DOEL: Kun je de tekst over attitudes van "H7: Attitudes" tot "positieve reactie oproepen." herschrijven, met "zelfwaardering" vervangen door "zelfrespect"?

H7: Attitudes
1. Attitudes: basisbevindingen
0 Inleiding
Attitude = aangeleerde, algemene evaluatie van een object, die met een bepaalde intensiteit
uitgedrukt wordt
❖ Attitudes hebben betrekking op personen, objecten, ideeën…
❖ BV: een voorkeur of hekel hebben aan iets, houden van of haten, iets ‘cool’ vinden…
❖ BV: zelfwaardering = positieve attitude tegenover jezelf, vooroordeel = negatieve attitude
tegenover bepaalde sociale groep, aantrekking = positieve attitude tegenover ander persoon
❖ Positieve & negatieve dimensie zn onafhankelijk van elkaar
➢ ‘zuivere’ attitudes die ofwel positief zijn en geen enkele negatieve reactie uitlokken
of negatief zijn en geen enkele positieve reactie oproepen.

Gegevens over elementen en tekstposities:
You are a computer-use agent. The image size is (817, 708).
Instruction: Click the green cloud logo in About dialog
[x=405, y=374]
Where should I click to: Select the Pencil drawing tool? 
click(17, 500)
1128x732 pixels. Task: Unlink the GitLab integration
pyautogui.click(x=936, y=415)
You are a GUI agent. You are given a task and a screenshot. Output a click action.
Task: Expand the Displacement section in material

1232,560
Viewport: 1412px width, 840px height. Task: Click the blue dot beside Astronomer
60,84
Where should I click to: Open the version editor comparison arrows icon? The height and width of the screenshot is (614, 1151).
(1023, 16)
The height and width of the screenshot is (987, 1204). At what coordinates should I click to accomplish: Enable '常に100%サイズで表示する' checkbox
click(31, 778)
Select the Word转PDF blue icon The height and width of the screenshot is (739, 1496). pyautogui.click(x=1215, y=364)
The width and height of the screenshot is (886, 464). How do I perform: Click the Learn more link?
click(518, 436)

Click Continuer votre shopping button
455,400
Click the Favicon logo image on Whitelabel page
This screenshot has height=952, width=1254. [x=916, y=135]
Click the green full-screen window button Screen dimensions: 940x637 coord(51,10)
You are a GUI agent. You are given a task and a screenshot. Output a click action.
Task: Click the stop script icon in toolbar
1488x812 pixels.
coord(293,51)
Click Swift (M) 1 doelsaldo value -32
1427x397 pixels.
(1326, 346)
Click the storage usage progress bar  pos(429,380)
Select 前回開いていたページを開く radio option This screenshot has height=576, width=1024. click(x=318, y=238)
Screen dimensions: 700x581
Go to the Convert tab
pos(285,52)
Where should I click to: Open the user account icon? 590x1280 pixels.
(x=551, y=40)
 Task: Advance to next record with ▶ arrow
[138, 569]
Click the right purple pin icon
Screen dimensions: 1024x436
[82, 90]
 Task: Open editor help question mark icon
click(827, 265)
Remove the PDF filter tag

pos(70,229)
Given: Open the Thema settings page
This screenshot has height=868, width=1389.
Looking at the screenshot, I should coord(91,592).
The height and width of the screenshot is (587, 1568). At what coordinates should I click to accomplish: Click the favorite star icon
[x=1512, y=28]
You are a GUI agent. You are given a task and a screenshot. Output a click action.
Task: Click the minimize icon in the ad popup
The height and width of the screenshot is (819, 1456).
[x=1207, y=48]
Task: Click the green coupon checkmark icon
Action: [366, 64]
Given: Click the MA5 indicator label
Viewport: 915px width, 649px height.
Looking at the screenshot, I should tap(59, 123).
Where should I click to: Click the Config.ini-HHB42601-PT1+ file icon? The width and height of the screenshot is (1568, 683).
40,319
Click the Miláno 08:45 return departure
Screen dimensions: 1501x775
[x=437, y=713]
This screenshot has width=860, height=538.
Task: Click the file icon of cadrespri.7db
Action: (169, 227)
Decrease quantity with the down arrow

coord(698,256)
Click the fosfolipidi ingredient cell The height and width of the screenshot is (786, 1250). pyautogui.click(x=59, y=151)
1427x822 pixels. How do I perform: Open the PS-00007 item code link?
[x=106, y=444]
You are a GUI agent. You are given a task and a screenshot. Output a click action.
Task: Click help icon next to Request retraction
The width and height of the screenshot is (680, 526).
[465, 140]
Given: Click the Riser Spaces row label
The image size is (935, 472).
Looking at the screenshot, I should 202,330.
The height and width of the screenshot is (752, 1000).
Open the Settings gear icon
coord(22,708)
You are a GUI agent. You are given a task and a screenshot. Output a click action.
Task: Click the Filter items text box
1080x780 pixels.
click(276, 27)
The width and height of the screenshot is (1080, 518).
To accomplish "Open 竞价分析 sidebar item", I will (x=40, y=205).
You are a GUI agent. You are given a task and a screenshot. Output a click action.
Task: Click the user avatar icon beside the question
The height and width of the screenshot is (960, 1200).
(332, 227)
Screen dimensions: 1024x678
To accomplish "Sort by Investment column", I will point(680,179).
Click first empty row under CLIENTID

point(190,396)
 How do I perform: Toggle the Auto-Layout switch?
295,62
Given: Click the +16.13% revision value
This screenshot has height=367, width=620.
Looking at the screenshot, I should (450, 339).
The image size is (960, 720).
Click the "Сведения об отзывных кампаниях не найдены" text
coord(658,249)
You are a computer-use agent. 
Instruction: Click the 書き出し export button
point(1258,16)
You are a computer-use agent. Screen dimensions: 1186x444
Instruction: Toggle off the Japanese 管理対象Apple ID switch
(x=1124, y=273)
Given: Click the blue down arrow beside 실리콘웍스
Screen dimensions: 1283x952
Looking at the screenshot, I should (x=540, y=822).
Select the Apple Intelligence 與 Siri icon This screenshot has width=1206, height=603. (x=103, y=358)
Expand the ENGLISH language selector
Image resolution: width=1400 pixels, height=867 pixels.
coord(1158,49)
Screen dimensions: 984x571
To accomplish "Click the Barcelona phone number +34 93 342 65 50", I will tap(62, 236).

ANTWOORD OPDRACHT:
H7: Attitudes
1. Attitudes: basisbevindingen
0 Inleiding
Attitude = aangeleerde, algemene evaluatie van een object, die met een bepaalde intensiteit
uitgedrukt wordt
❖ Attitudes hebben betrekking op personen, objecten, ideeën…
❖ BV: een voorkeur of hekel hebben aan iets, houden van of haten, iets ‘cool’ vinden…
❖ BV: zelfrespect = positieve attitude tegenover jezelf, vooroordeel = negatieve attitude
tegenover bepaalde sociale groep, aantrekking = positieve attitude tegenover ander persoon
❖ Positieve & negatieve dimensie zn onafhankelijk van elkaar
➢ ‘zuivere’ attitudes die ofwel positief zijn en geen enkele negatieve reactie uitlokken
of negatief zijn en geen enkele positieve reactie oproepen.